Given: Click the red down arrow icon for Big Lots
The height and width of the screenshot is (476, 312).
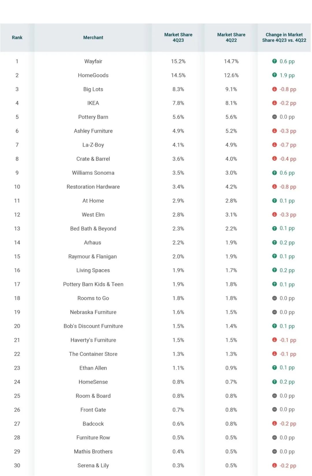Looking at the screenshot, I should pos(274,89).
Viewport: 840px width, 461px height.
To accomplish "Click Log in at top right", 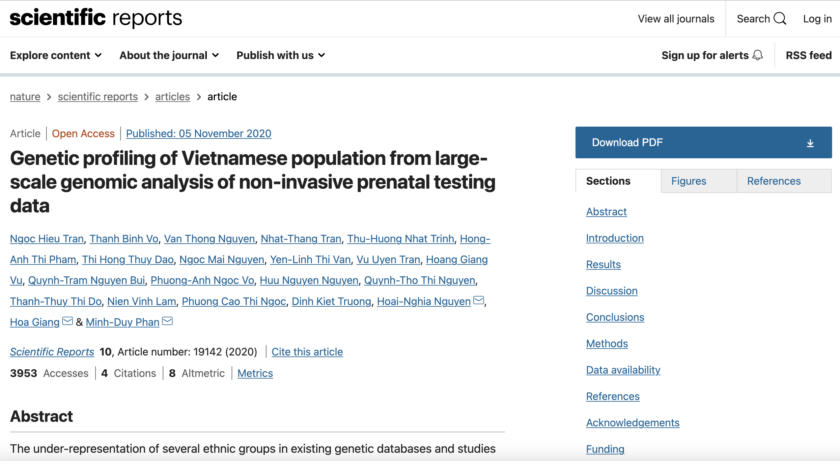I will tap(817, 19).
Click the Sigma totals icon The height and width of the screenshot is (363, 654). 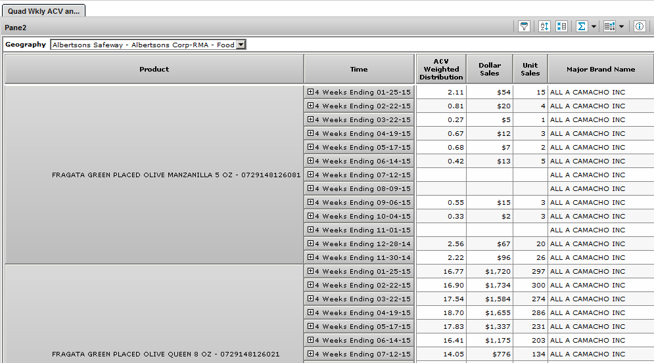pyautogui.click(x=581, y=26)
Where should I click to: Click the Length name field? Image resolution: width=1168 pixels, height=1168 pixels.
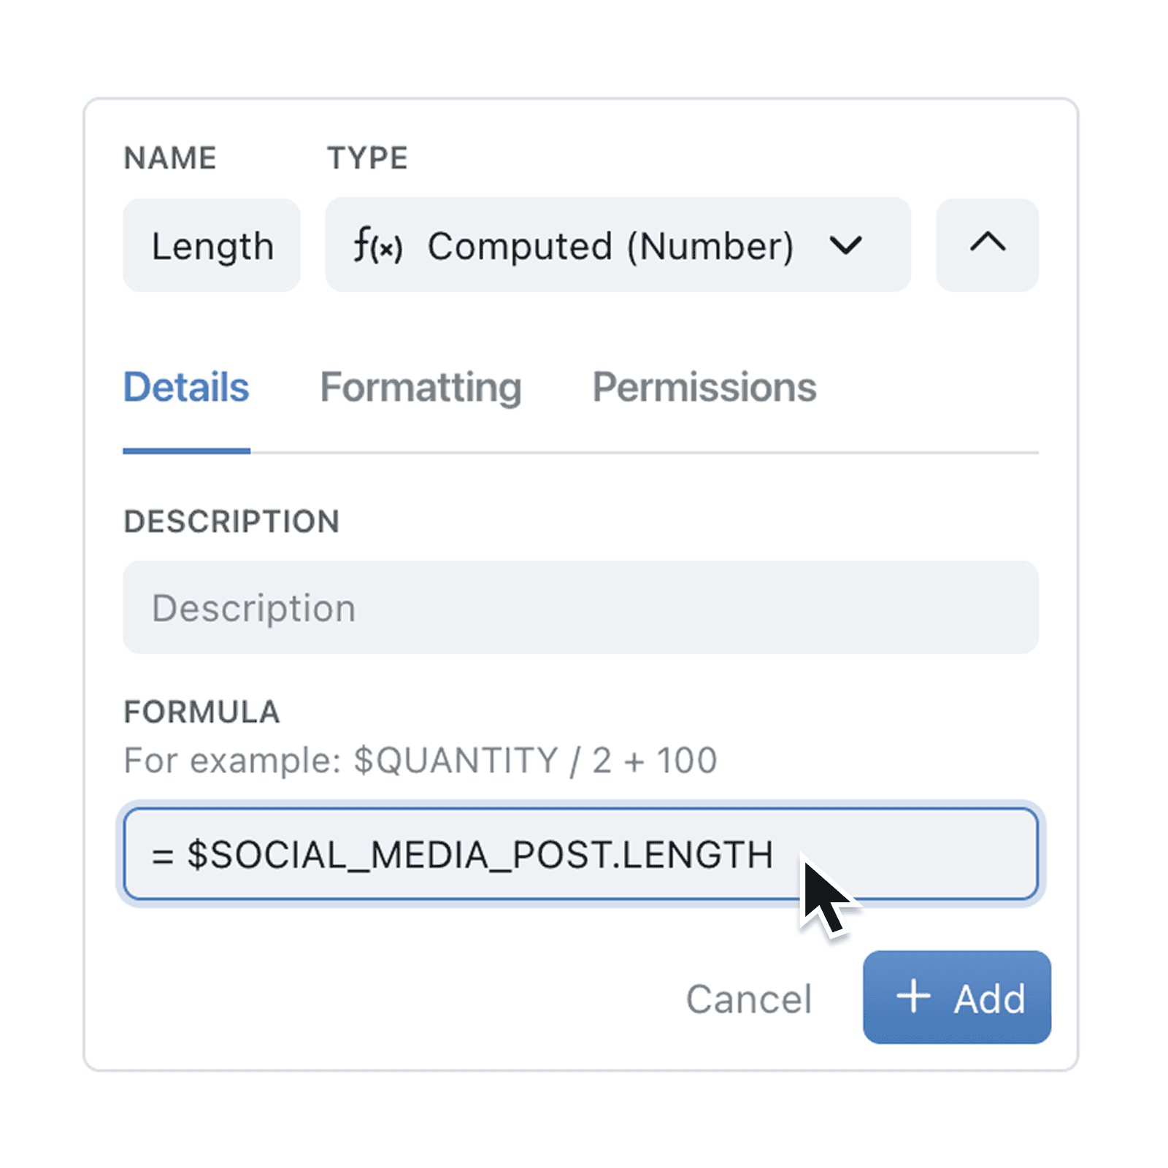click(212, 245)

☆ ☆ ☆ ☆

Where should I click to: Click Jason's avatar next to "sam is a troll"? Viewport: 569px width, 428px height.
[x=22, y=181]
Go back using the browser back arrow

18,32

☆ ☆ ☆ ☆

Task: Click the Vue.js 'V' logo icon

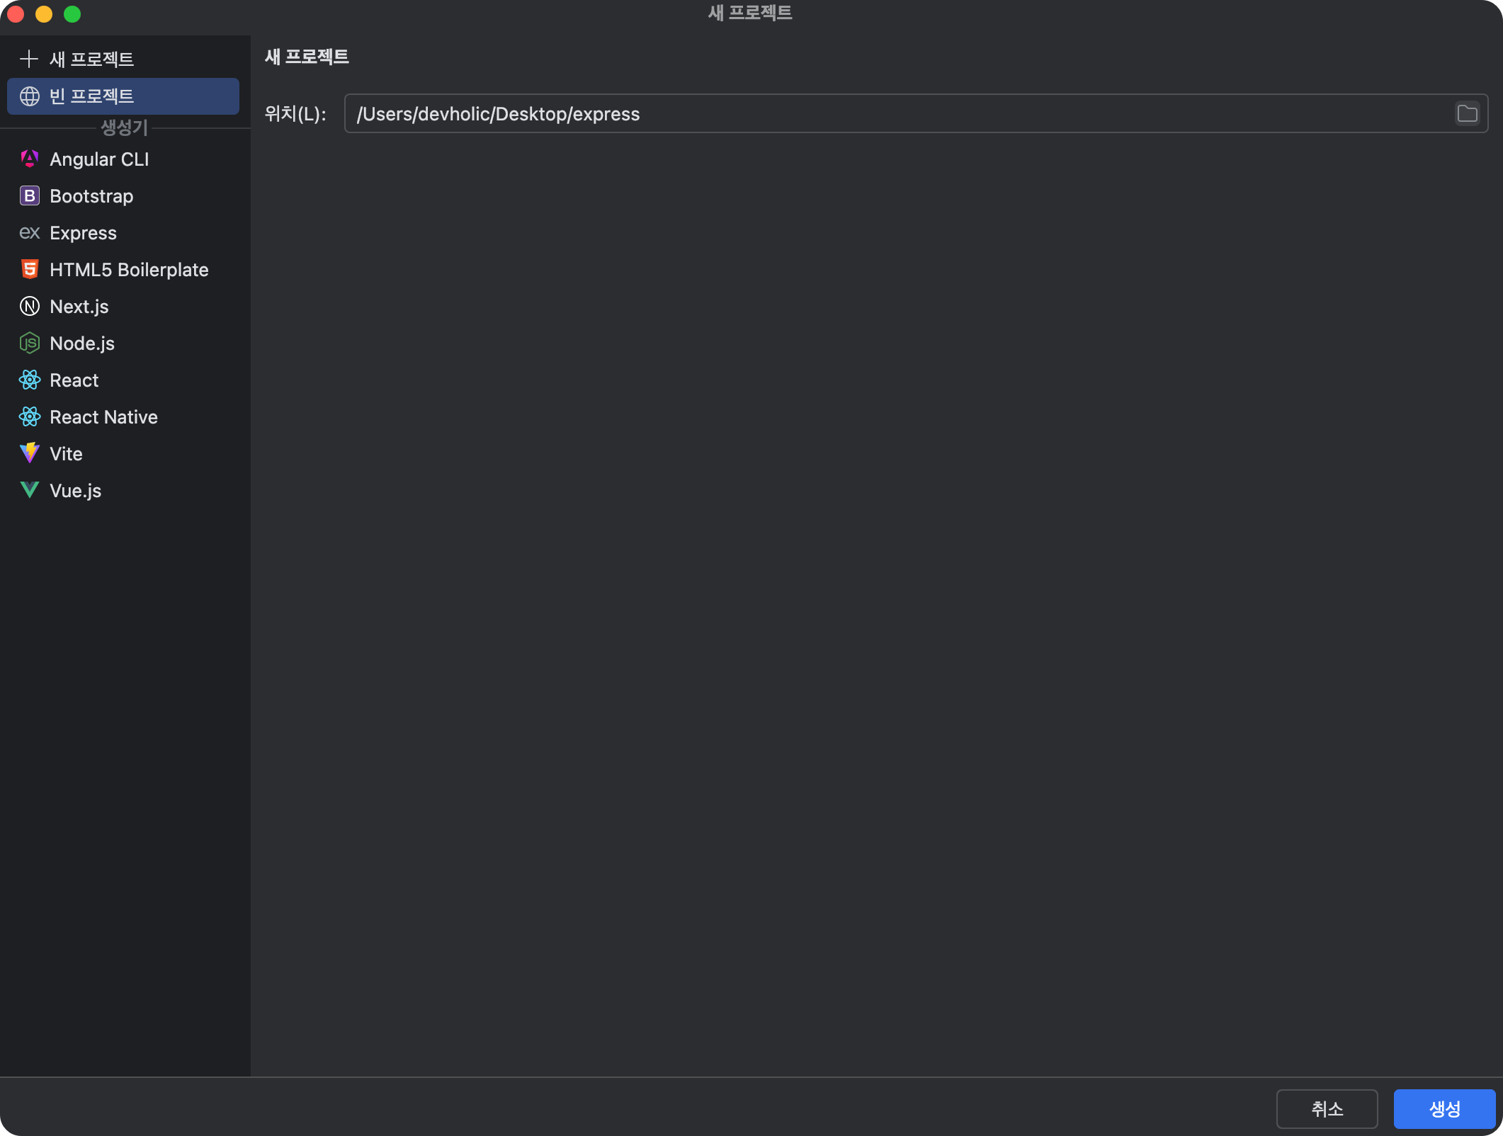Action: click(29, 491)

☆ ☆ ☆ ☆

- SET PROBLEM: Count the lines of the data above that contain the string "Viewport", treating uppercase and lowercase letters as different, and reply with only that number.

- EXERCISE OUTPUT: 2